Lusimar Augustinho da Silva, conhecida nas redes sociais como a “menina do Ministério Etrom”, foi presa na tarde de quinta-feira (13) após proferir ofensas racistas contra funcionários de um hotel na Asa Norte, no Distrito Federal.
Eu ainda estava na mesa do almoço, tentando entender como uma conversa sobre sobremesa virou debate sobre Carnaval, quando recebi o vídeo. E, meus amores, ali não tinha meme que sustentasse a cena. A mulher que viralizou como personagem de internet agora apareceu em caso de polícia, acusada de ofender racialmente trabalhadores que só estavam fazendo o próprio serviço.

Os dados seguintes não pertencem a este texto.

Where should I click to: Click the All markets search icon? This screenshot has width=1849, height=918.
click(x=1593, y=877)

Segundo testemunhas, Lusimar teria gravado um vídeo com as ofensas contra os funcionários do estabelecimento e, em seguida, publicado as imagens nas redes sociais. A situação terminou com a chegada da Polícia Militar do Distrito Federal.
Ainda de acordo com os relatos, essa não teria sido a primeira ocorrência envolvendo a mulher no hotel. No dia anterior, ela também teria gravado vídeos durante uma situação semelhante.

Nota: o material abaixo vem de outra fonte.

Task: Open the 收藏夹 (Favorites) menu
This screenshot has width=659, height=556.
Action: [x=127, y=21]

E aqui eu baixei o celular na mesa, porque tem coisa que a internet tenta transformar em folclore até o momento em que a realidade cobra a conta. Bordão viral, jeito excêntrico, figura conhecida em rede social, tudo isso pode até render corte. Racismo, não. Racismo é crime.
Lusimar e os demais envolvidos foram conduzidos à 5ª Delegacia de Polícia, na Área Central de Brasília, onde foram tomadas as providências cabíveis. O caso foi registrado após a mobilização da PMDF no local.
Enquanto minhas amigas tentavam retomar a conversa do almoço, eu fiquei pensando em como a internet adora fabricar personagens e depois se assusta quando a personagem atravessa a tela e vira boletim de ocorrência. A “menina do Ministério Etrom” saiu do meme para a delegacia. E dessa vez não tem bordão que alivie.